といわれれば、まあ大抵の広島県民は、カープのことだと思うかもしれない(偏見だったらすみません)。

1998年、「横浜がすごかった」ことをどれくらいの人が知っているだろうか。20世紀末の関内、馬車道、みなとみらい、横浜駅周辺まで、文字どおり「すごかった」。暴動のようにすら見えるその狂乱の原因は、「野球」だった。関内の球場をホームにしている球団がリーグ優勝をし、日本一になり、甲子園では松坂大輔という「平成の怪物」の活躍によって横浜高校が史上初の高校野球3冠を成し遂げた。

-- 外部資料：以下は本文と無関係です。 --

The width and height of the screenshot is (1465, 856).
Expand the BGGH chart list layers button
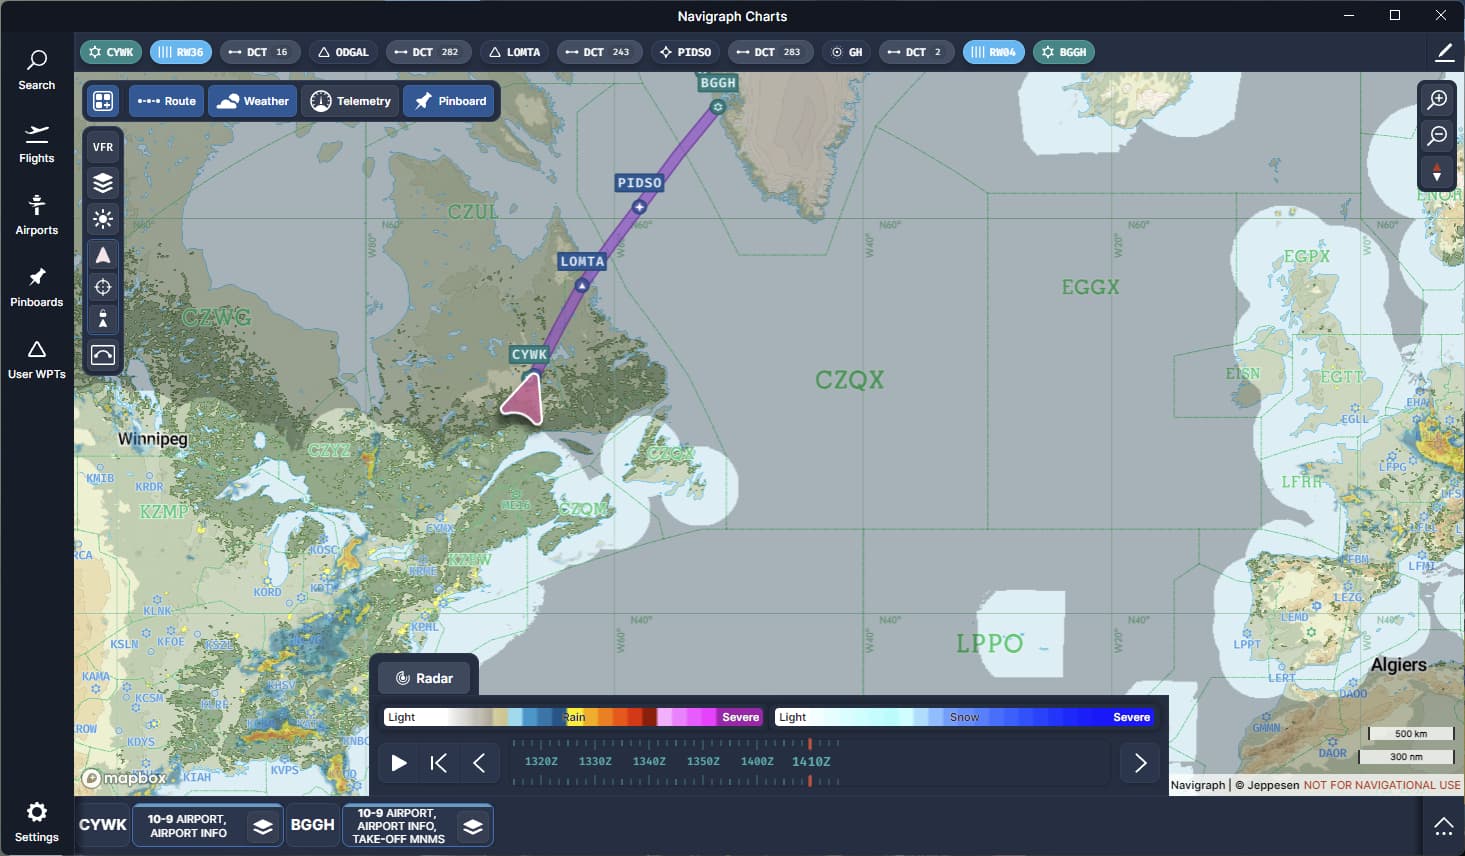tap(473, 826)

ところで前2シーズン、さまざまな要素の影響でNPBは大きな変更を強いられ、昨年度横浜DeNAべイスターズはリーグ最下位に終わった。9回での無延長終了、無観客試合、交流戦の廃止やエキシビションマッチ開催。ただすべてのチームが同じ環境に置かれるため、これをどううまく利用できたか、ということが影響したシーズンだったのかもしれない。たとえばヤクルトの川端選手の代打での活躍は、延長なしのルールが大きく影響していることは間違いない。

ただベイスターズは、外国人選手の来日の遅れ、オリンピック会場の問題による本拠地開催変更など、デメリットの方が大きく出てしまったように見える。しかしもちろんそれが良いほうに転ぶこともある。外国人戦力のいないあいだにルーキーが主軸として活躍し、外国人選手の合流によってチームが一気に波に乗って行けた、などなど。

シーズンが終わり、ストーブリーグと呼ばれる時期に話題になるのは一般的には選手のことだ。ただこのシーズンオフの横浜はちょっとちがい、もっとも話題になったのが「コーチ人事」だった。

去年から監督を務める三浦大輔氏が「98年戦士」であることは言うまでもないだろう。横浜大洋ホエールズに入団し、98年の横浜ベイスターズで優勝を経験、横浜DeNAベイスターズになってからも精神的支柱として、ずっと横浜で現役を続けてきた選手だ。今オフの横浜には彼を支えるために同じく98年戦士の石井琢朗、斎藤隆、鈴木尚典の3氏がコーチとして帰ってきた。それに、TBS時代に石川雄洋氏と共に二遊間を守った藤田一也選手も10年ぶりにベイスターズに復帰というニュースも明るい材料だ。

横浜はかつてはすご「かった」。そうして「横浜がすごい」というのは、これから見ることができる景色でもある。だからこそ、かつての、すごかった横浜の景色に存在していた人たちが集まったことには大きな意味がある。ファンは物語を思い起こし、期待を寄せる。それに呼応し、コーチや選手たちは新たな景色を作る。DeNAがNPBに参入したときの理念「継承と革新」のように、彼らが見せる2022年の横浜の景色が楽しみでならない。